* _Work required_: The pictures are to be left out, and all remaining data is to be transcribed exactly as it appears.

* _Data shown_:

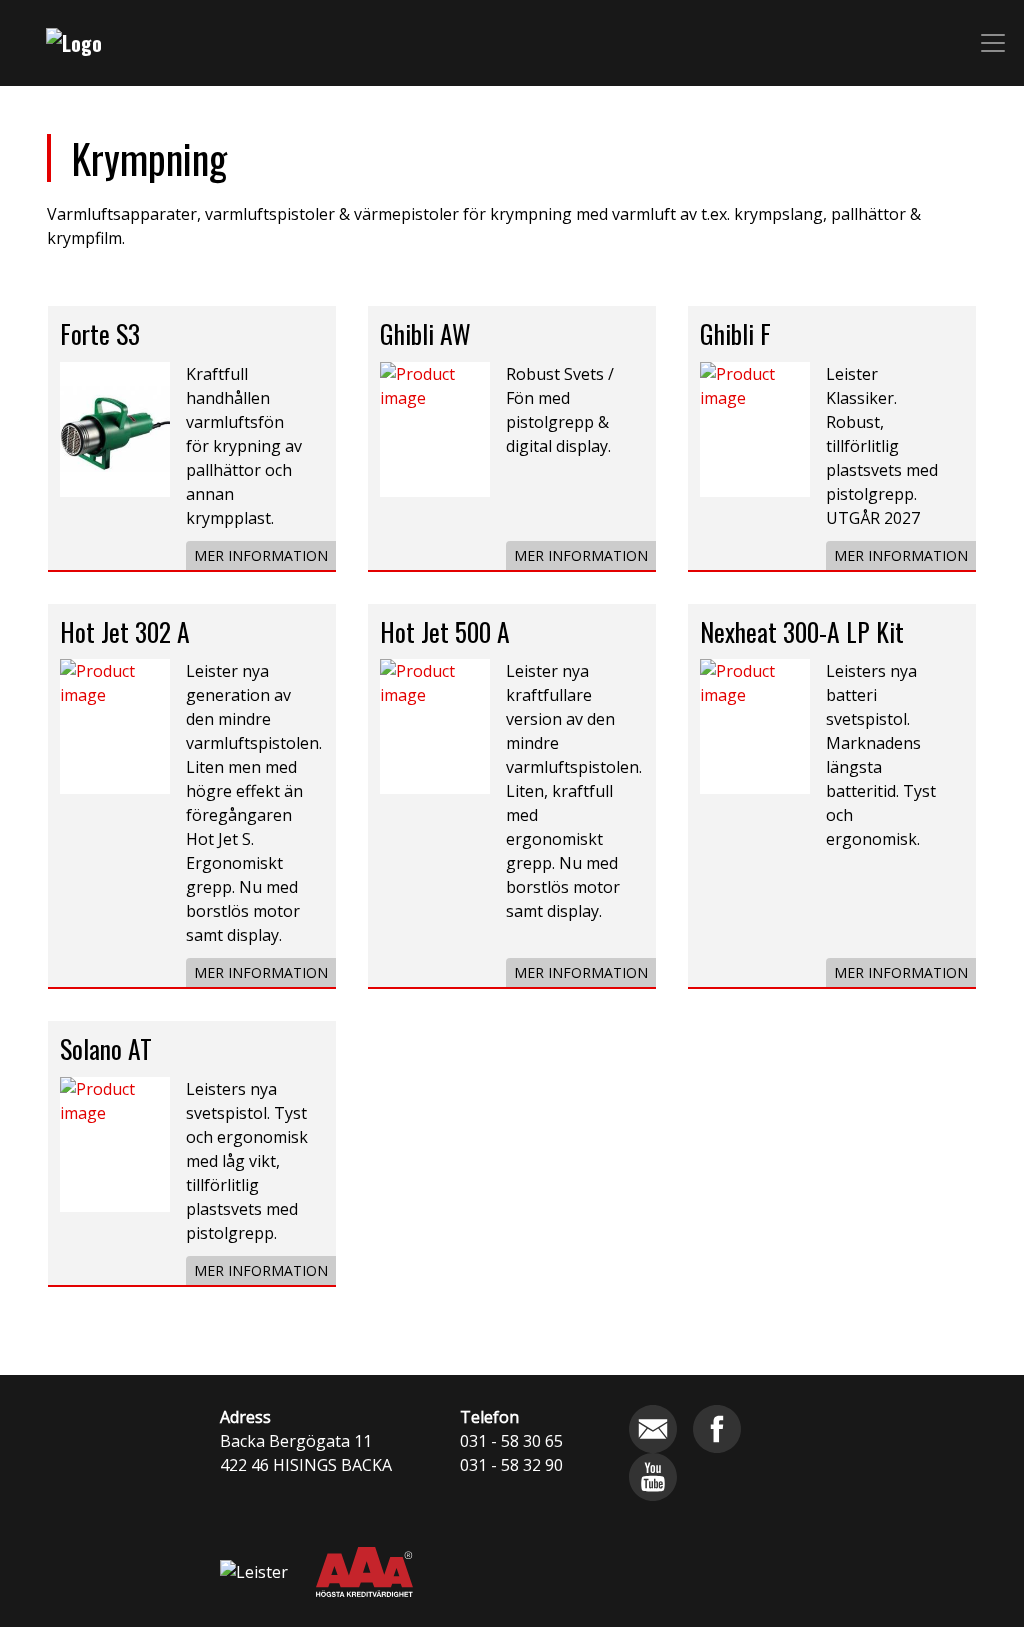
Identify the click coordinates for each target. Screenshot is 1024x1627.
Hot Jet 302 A (125, 631)
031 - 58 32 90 (511, 1465)
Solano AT (106, 1048)
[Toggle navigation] (993, 43)
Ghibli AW (425, 333)
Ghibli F (735, 333)
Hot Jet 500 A (445, 631)
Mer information (261, 555)
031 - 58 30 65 (511, 1441)
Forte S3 (100, 333)
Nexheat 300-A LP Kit (802, 631)
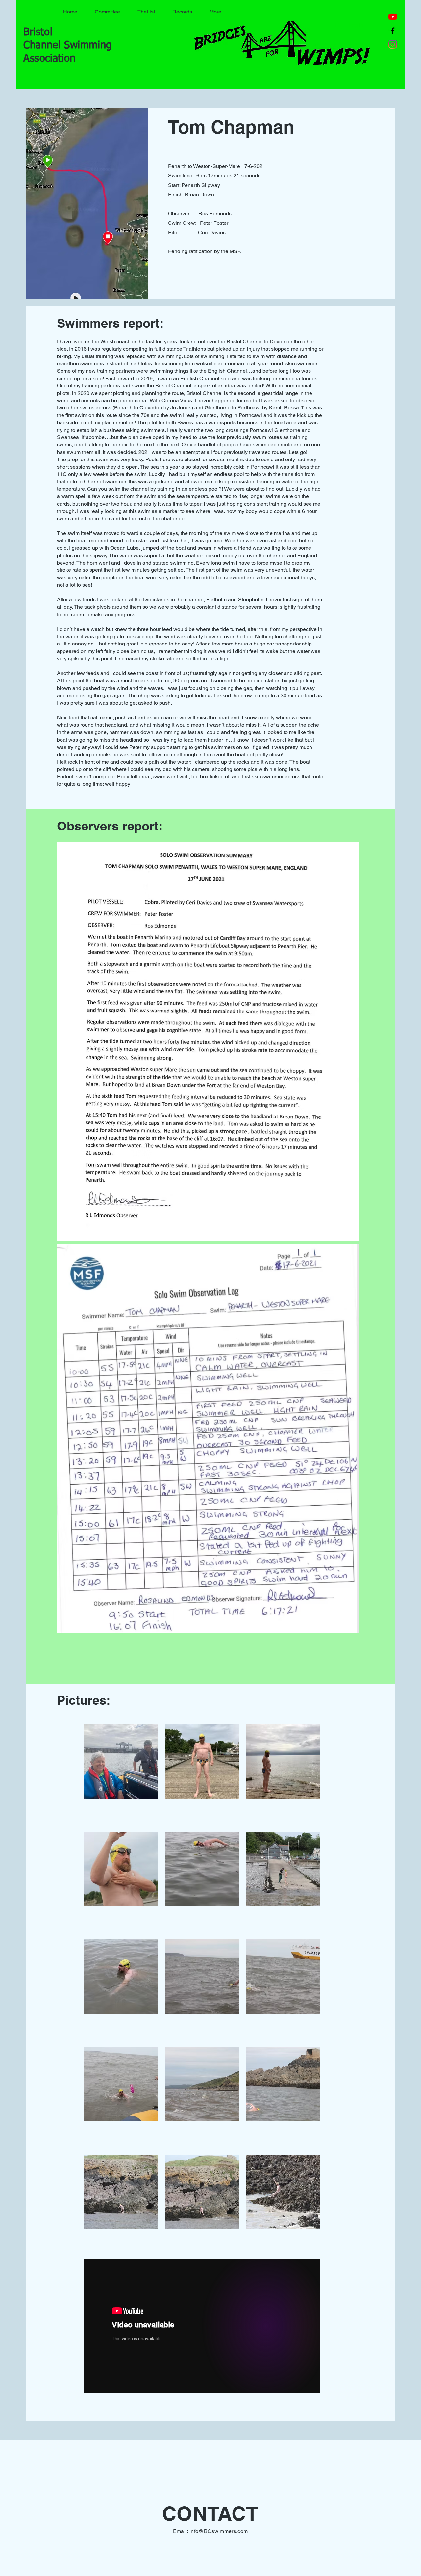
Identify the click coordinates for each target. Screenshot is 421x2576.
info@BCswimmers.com (218, 2531)
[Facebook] (392, 30)
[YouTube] (392, 17)
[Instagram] (392, 44)
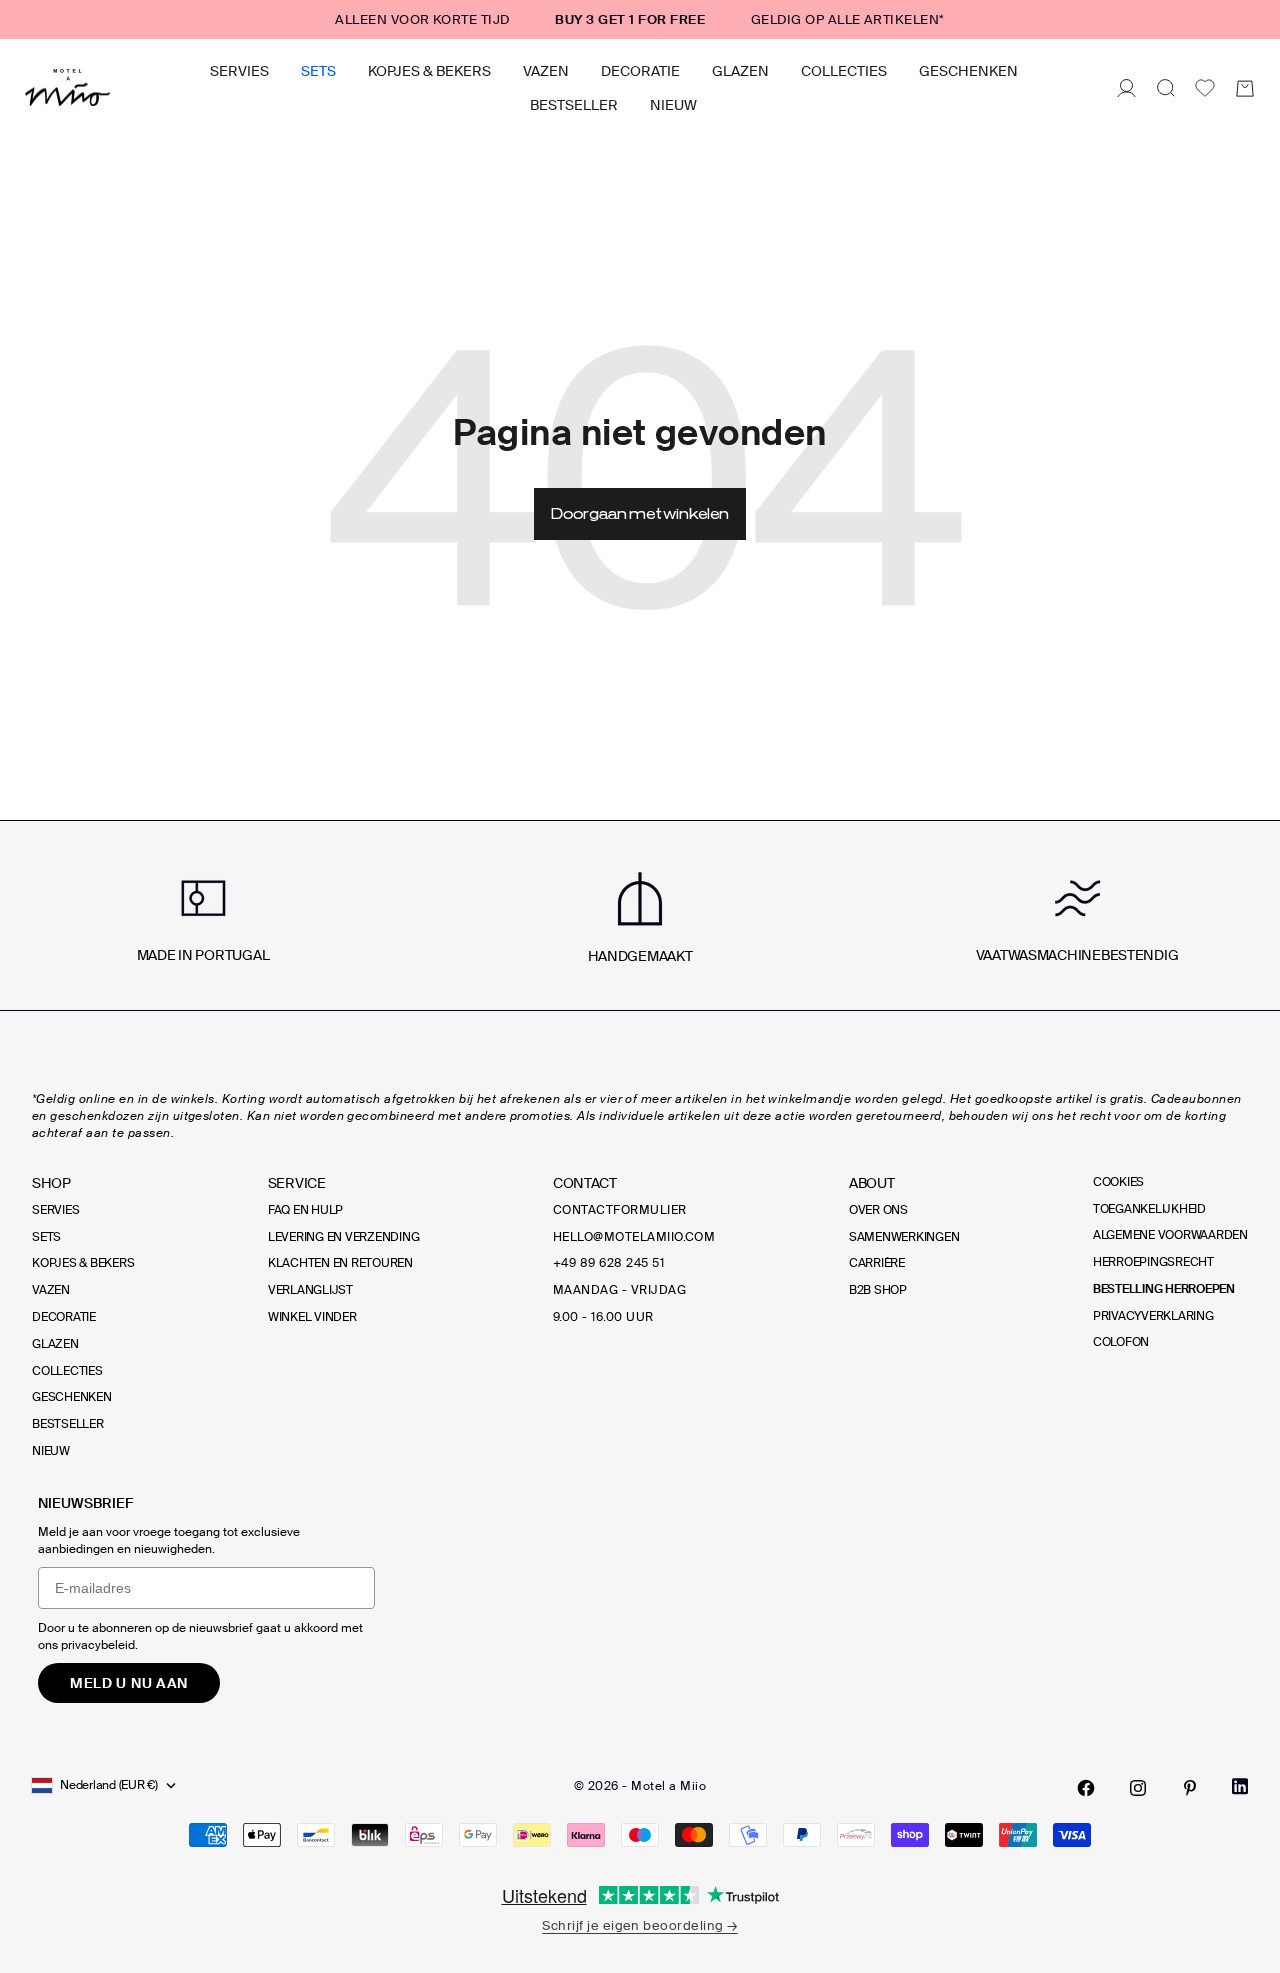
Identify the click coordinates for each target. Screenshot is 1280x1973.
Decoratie (640, 71)
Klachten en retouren (340, 1263)
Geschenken (968, 71)
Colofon (1121, 1342)
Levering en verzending (344, 1237)
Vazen (546, 71)
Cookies (1118, 1182)
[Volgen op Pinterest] (1190, 1788)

* _Expected answer_:
Identify the click coordinates for each target. Screenshot is 1024x1627.
Hot Jet 302 A (125, 631)
031 - 58 32 90 (511, 1465)
Solano AT (106, 1048)
[Toggle navigation] (993, 43)
Ghibli AW (425, 333)
Ghibli F (735, 333)
Hot Jet 500 A (445, 631)
Mer information (261, 555)
031 - 58 30 65 (511, 1441)
Forte S3 (100, 333)
Nexheat 300-A LP Kit (802, 631)
Identify the click coordinates for each target. Screenshot is 421x2576.
info@BCswimmers.com (218, 2531)
[Facebook] (392, 30)
[YouTube] (392, 17)
[Instagram] (392, 44)
Identify the click coordinates for each target. Screenshot is 1280x1973.
Decoratie (640, 71)
Klachten en retouren (340, 1263)
Geschenken (968, 71)
Colofon (1121, 1342)
Levering en verzending (344, 1237)
Vazen (546, 71)
Cookies (1118, 1182)
[Volgen op Pinterest] (1190, 1788)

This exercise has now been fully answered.